Ein wunderschön strukturiertes Stück hat Fleischmann aus Flieder gedreht. "Das Holz habe ich zufällig gefunden", erinnert er sich. "Es ist an sich sehr selten, auf einen Fliederstamm von fast zehn Zentimetern Durchmesser zu stoßen. Der muss ziemlich alt gewesen sein." Ein weiterer hoher, bläulich-dunkelbrauner Becher wirkt wie aus Tropenholz - "ist aber Pflaume. Besonders schön zu drechseln und später anzuschauen ist allerdings Kirsche."
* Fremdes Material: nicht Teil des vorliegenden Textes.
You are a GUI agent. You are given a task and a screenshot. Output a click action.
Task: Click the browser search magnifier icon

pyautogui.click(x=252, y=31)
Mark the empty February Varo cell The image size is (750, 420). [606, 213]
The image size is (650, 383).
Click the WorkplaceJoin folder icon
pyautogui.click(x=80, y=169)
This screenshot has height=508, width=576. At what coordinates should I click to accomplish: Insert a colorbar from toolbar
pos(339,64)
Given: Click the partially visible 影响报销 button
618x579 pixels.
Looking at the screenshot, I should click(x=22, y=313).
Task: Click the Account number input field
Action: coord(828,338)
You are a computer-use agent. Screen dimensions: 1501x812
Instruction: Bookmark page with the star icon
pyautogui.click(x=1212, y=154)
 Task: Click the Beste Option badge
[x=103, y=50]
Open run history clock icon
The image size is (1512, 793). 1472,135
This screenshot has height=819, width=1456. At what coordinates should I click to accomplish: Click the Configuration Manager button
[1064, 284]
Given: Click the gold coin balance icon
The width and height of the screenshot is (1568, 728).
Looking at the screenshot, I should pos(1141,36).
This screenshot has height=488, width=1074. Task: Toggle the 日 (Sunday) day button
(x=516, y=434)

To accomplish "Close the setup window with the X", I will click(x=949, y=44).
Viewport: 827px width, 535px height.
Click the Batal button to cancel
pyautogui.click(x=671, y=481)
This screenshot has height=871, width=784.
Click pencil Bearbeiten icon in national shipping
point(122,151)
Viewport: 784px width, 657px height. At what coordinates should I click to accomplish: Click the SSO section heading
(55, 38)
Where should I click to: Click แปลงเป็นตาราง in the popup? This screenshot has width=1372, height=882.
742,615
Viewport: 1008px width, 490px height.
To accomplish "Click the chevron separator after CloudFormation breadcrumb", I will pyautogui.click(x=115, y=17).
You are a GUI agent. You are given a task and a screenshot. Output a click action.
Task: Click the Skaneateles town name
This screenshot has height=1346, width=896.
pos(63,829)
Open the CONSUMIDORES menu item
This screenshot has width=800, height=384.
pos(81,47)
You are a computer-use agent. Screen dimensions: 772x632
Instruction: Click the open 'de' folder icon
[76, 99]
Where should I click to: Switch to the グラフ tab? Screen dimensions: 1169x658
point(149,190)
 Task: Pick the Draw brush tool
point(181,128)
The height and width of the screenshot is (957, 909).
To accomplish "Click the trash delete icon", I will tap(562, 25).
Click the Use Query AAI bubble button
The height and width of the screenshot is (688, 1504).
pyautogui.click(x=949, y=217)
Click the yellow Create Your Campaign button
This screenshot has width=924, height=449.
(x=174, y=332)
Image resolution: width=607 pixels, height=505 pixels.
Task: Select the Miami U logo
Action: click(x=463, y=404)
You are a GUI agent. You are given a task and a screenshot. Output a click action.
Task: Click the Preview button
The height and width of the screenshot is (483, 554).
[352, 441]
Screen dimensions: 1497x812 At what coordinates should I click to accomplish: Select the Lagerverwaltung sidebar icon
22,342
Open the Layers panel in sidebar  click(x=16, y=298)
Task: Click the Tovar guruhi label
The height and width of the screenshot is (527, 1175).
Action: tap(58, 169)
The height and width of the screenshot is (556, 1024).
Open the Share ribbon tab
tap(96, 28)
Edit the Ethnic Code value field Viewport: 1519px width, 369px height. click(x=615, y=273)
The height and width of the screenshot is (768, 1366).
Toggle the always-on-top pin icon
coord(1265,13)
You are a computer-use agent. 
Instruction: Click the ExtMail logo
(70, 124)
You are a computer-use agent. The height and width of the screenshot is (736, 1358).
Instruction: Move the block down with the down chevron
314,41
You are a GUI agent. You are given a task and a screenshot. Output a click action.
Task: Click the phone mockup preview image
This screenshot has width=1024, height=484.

Dieter Fleischmann ölt seine fertigen Arbeiten zum Schluss. "Damit wird die Holzmaserung erst sichtbar und mit der Zeit immer intensiver. Holz muss atmen. Dafür kann man ganz normales, aber gutes, Haushaltsöl nehmen. Lackieren ist tabu: Das Holz bleibt stumpf und grau."

Eine ansehnliche Sammlung von Schüsseln, Schalen, Bechern, Kerzenständern - sogar einen hohen Schirmständer hat Dieter Fleischmann im Haus verteilt. Massive Stücke, aber auch hauchdünne wie Gläser. Auch Holzkreisel in verschiedenen Größen für die Enkel hat der Stammbacher schon gefertigt. "Holz lebt und verändert sich mit der Zeit", sagt er und zeigt auf zwei Schüsseln. Die eine entstand aus halbierten Stämmen. "Holz bleibt im Kern stabil, schrumpft aber nach außen, sodass diese Schüssel mit der Zeit von selbst einen gebogenen Rand bekommen hat. Die andere war eine Spielerei: Sie sollte ausgebrochen wirken. Das war etwas schwierig, sie praktisch zum Teil in der Luft gleichmäßig und dünn zu drehen."